|
Resumen:
|
A día de hoy la red de redes es un océano de contenidos o mejor dicho, datos, que es el término que mejor encuadra esta nueva realidad en la que el fenómeno domínate es el Big Data. Los datos contienen información y conocimiento al igual que ruido informativo, el cual posee, sin duda, mayor peso en el conjunto y dada la evolución del fenómeno de Internet, este desequilibrio en desventaja del conocimiento no hará sino aumentar con el tiempo a menos que los propios consumidores de información, ahora convertidos simultáneamente en creadores de la misma, seamos capaces de adoptar una posición más responsable y crítica con nuestro papel activo en la red. El origen de internet sin embargo es muy diferente, una herramienta al servicio del conocimiento sin apenas ruido que generase distorsiones. Cabe preguntarse: ¿Qué ha ocurrido?, ¿Ha desparecido la “antigua Internet” en favor de una “nueva red”, al servicio de los datos, el ahora famoso “Big Data”? ¿O aún es posible acceder a ella? La conclusión a la que he llegado a lo largo de esta obra es que la “Internet originaria” no ha desaparecido, simplemente está oculta por la niebla generada por el ruido, pero no es en absoluto inaccesible, simplemente hay que saber buscar. Y por último una reflexión.
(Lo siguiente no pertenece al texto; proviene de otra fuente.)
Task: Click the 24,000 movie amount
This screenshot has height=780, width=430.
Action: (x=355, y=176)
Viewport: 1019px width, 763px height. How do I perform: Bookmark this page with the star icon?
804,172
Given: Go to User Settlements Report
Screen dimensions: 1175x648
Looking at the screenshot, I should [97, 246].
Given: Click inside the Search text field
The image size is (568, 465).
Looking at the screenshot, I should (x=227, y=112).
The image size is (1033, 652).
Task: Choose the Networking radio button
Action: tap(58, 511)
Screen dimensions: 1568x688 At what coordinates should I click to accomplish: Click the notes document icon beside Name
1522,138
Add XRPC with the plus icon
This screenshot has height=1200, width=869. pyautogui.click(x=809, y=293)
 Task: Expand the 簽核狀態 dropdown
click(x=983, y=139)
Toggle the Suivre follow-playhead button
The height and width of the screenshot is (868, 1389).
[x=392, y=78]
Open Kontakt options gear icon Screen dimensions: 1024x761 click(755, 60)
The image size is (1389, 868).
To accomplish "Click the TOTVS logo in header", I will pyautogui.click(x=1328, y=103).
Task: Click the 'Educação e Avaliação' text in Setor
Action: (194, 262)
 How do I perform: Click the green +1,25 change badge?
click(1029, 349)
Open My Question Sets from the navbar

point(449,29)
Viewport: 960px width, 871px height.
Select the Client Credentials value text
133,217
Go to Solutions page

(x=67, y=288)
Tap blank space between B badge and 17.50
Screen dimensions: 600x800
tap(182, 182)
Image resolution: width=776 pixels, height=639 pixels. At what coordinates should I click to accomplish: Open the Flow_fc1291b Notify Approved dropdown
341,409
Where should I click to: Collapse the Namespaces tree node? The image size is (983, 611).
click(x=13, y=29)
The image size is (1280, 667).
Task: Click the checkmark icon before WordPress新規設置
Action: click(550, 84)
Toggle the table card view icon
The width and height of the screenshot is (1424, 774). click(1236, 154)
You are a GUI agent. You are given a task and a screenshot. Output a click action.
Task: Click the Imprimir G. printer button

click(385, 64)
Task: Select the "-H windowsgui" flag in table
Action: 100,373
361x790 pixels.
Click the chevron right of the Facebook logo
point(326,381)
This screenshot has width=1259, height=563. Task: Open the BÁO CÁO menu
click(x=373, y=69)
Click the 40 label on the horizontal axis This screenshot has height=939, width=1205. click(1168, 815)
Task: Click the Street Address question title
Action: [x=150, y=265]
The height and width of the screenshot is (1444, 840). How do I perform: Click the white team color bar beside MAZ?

Internet es el fenómeno más relevante del siglo XXI, ya que está reconfigurando las sociedades humanas que lo habitan, hasta el punto que podemos decir que Internet se ha convertido por derecho propio en patrimonio de la humanidad, y como tal debemos cuidarlo y hacer un uso responsable de él, si de verdad queremos legar a las generaciones futuras un patrimonio valioso y no un fenómeno incontrolable que los convierta en sus víctimas propiciatorias.